In the material below, find the line that contains "How do I perform: Open the" and the line that contains "Task: Click the blue Balance legend label", then write out exactly those two lines and everything between them.

========

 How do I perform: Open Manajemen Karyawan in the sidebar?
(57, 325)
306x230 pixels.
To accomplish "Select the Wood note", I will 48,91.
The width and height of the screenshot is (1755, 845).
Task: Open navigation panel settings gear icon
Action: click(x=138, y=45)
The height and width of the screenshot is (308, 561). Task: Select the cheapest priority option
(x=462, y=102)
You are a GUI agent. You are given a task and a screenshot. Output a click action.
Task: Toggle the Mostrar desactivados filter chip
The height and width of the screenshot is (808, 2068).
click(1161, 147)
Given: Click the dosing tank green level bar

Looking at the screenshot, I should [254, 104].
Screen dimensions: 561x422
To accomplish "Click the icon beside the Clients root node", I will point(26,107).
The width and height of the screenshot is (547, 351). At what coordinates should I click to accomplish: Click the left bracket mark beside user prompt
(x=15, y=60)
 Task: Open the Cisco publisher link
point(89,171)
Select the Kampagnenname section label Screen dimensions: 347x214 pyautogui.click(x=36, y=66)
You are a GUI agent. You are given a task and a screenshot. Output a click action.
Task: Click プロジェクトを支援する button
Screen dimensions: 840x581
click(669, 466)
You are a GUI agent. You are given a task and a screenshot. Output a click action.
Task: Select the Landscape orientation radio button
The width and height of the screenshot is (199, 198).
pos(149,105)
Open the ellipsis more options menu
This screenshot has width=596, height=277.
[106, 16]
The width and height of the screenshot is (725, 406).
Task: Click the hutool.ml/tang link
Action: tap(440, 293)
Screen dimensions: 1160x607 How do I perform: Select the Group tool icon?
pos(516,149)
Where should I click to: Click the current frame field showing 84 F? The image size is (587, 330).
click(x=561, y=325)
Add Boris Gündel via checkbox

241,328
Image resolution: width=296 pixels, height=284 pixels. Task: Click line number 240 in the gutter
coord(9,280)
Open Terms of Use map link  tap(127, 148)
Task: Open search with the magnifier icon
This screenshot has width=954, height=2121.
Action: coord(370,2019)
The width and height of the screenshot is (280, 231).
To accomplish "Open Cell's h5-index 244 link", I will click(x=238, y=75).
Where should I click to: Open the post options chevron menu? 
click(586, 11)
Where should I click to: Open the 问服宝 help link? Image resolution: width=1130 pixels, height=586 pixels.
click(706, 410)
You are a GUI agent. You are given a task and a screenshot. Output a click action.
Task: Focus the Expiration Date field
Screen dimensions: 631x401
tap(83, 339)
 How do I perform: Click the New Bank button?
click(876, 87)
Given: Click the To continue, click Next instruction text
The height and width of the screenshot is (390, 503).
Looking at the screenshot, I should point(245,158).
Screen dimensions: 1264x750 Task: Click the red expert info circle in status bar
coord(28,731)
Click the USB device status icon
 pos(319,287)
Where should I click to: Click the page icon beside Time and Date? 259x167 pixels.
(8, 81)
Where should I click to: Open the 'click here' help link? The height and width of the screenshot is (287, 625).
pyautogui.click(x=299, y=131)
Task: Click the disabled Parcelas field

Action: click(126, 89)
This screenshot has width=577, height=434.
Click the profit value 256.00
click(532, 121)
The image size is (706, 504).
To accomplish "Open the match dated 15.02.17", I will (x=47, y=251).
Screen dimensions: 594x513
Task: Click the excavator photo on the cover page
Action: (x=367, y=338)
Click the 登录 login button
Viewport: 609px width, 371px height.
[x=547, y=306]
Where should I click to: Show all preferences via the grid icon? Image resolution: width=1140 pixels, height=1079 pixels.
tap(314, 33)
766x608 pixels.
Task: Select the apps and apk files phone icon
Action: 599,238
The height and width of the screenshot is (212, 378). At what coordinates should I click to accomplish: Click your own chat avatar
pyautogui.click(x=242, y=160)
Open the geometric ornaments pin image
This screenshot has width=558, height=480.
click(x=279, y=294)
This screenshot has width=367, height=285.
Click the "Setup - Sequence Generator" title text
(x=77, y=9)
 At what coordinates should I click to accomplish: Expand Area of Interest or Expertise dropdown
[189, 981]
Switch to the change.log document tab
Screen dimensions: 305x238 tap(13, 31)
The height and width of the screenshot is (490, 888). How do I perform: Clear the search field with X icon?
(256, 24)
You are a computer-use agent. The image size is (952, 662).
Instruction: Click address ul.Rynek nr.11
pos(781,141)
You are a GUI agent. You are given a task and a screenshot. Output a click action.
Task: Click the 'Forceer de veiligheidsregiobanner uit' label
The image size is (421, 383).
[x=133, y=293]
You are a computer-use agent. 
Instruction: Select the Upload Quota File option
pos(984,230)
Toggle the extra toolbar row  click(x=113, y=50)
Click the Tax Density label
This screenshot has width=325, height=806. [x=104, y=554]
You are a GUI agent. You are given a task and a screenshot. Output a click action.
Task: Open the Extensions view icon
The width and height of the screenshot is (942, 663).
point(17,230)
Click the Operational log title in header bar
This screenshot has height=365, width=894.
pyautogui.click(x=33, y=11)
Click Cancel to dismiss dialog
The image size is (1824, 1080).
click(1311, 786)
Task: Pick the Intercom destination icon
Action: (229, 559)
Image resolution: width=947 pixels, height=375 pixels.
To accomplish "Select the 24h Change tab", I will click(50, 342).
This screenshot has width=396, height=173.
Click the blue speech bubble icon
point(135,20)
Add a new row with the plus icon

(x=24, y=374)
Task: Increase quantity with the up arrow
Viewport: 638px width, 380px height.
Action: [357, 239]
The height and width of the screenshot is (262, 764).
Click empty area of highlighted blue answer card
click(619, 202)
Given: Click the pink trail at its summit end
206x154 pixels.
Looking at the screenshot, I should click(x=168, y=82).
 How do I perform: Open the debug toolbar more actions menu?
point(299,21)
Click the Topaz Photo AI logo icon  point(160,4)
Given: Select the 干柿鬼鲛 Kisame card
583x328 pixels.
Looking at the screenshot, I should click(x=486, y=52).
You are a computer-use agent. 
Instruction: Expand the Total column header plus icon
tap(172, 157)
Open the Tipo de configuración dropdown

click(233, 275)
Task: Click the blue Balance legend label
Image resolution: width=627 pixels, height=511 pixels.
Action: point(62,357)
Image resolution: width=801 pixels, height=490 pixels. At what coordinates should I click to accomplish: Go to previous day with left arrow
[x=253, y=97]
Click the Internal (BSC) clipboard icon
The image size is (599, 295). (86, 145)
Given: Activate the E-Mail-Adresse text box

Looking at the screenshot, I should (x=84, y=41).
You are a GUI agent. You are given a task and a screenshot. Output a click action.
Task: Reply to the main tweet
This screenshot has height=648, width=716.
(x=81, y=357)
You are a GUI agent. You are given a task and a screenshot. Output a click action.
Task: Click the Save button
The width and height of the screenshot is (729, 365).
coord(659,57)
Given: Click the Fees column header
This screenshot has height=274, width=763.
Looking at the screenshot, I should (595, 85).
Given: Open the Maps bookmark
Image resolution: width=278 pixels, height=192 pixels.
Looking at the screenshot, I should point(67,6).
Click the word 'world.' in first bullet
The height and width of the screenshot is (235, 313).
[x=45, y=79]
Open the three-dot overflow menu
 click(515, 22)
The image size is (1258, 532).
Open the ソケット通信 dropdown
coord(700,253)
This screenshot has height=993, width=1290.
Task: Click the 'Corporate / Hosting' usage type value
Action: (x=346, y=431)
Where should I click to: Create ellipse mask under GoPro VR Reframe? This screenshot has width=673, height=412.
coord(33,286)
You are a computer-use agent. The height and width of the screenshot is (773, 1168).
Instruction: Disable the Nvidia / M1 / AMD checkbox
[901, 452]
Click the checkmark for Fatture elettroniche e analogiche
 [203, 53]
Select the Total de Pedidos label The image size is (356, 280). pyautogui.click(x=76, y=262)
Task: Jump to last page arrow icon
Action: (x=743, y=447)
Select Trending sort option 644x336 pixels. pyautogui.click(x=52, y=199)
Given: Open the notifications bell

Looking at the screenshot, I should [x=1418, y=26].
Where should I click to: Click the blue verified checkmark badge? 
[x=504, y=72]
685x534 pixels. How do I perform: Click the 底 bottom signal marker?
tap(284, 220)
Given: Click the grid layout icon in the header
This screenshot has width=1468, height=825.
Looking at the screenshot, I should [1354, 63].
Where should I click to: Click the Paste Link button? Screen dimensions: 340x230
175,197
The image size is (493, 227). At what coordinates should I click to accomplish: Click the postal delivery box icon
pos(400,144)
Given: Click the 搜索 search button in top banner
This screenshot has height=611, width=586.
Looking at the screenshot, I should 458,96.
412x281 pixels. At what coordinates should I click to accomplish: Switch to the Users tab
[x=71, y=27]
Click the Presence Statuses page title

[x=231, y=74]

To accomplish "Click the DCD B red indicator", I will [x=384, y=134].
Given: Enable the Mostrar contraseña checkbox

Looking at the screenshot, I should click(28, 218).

========

→ **Written response**
 How do I perform: Open the debug toolbar more actions menu?
point(299,21)
Click the Topaz Photo AI logo icon  point(160,4)
Given: Select the 干柿鬼鲛 Kisame card
583x328 pixels.
Looking at the screenshot, I should click(x=486, y=52).
You are a computer-use agent. 
Instruction: Expand the Total column header plus icon
tap(172, 157)
Open the Tipo de configuración dropdown

click(233, 275)
Task: Click the blue Balance legend label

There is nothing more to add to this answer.